> [What you need to do] Retype all of the listing exactly, with no pictures.

****************

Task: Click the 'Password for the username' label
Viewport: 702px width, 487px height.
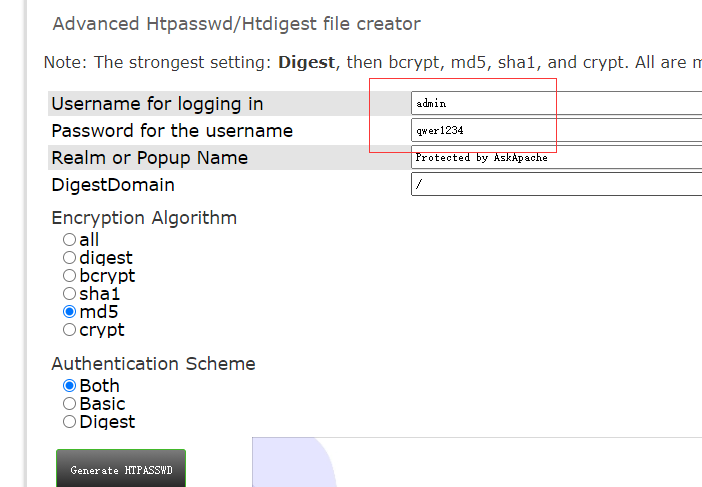Action: tap(172, 131)
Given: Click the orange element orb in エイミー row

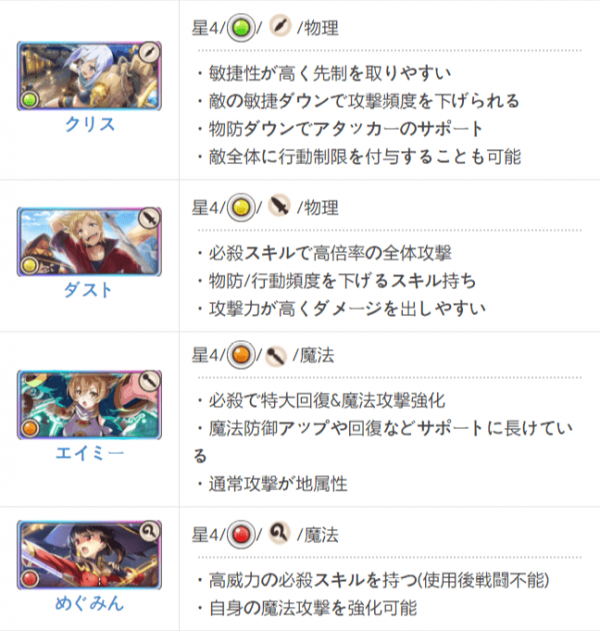Looking at the screenshot, I should coord(241,355).
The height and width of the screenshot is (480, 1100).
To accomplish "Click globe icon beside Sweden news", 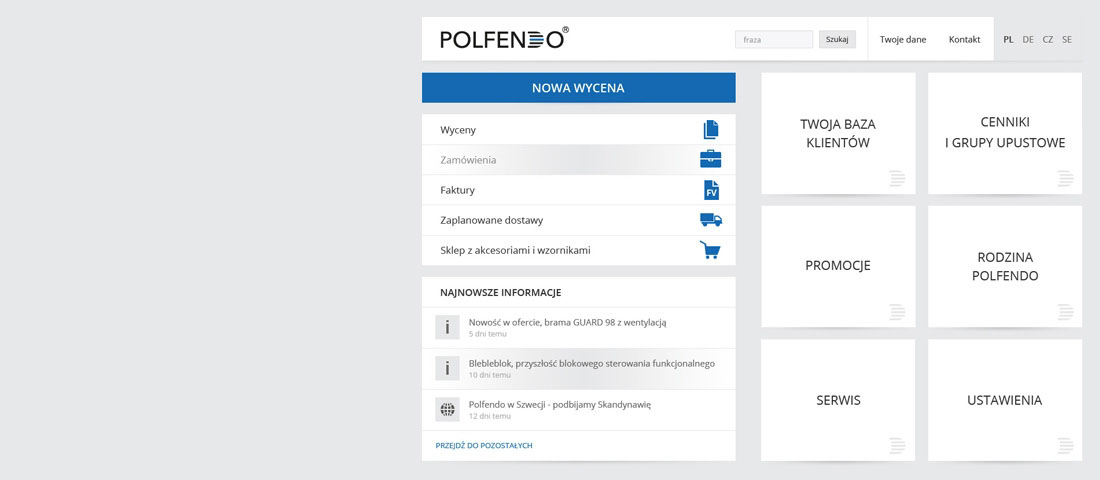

****************

> [Answer section]
Task: Click the 'Password for the username' label
Viewport: 702px width, 487px height.
Action: tap(172, 131)
Given: Click the orange element orb in エイミー row

Looking at the screenshot, I should coord(241,355).
The height and width of the screenshot is (480, 1100).
To accomplish "Click globe icon beside Sweden news", 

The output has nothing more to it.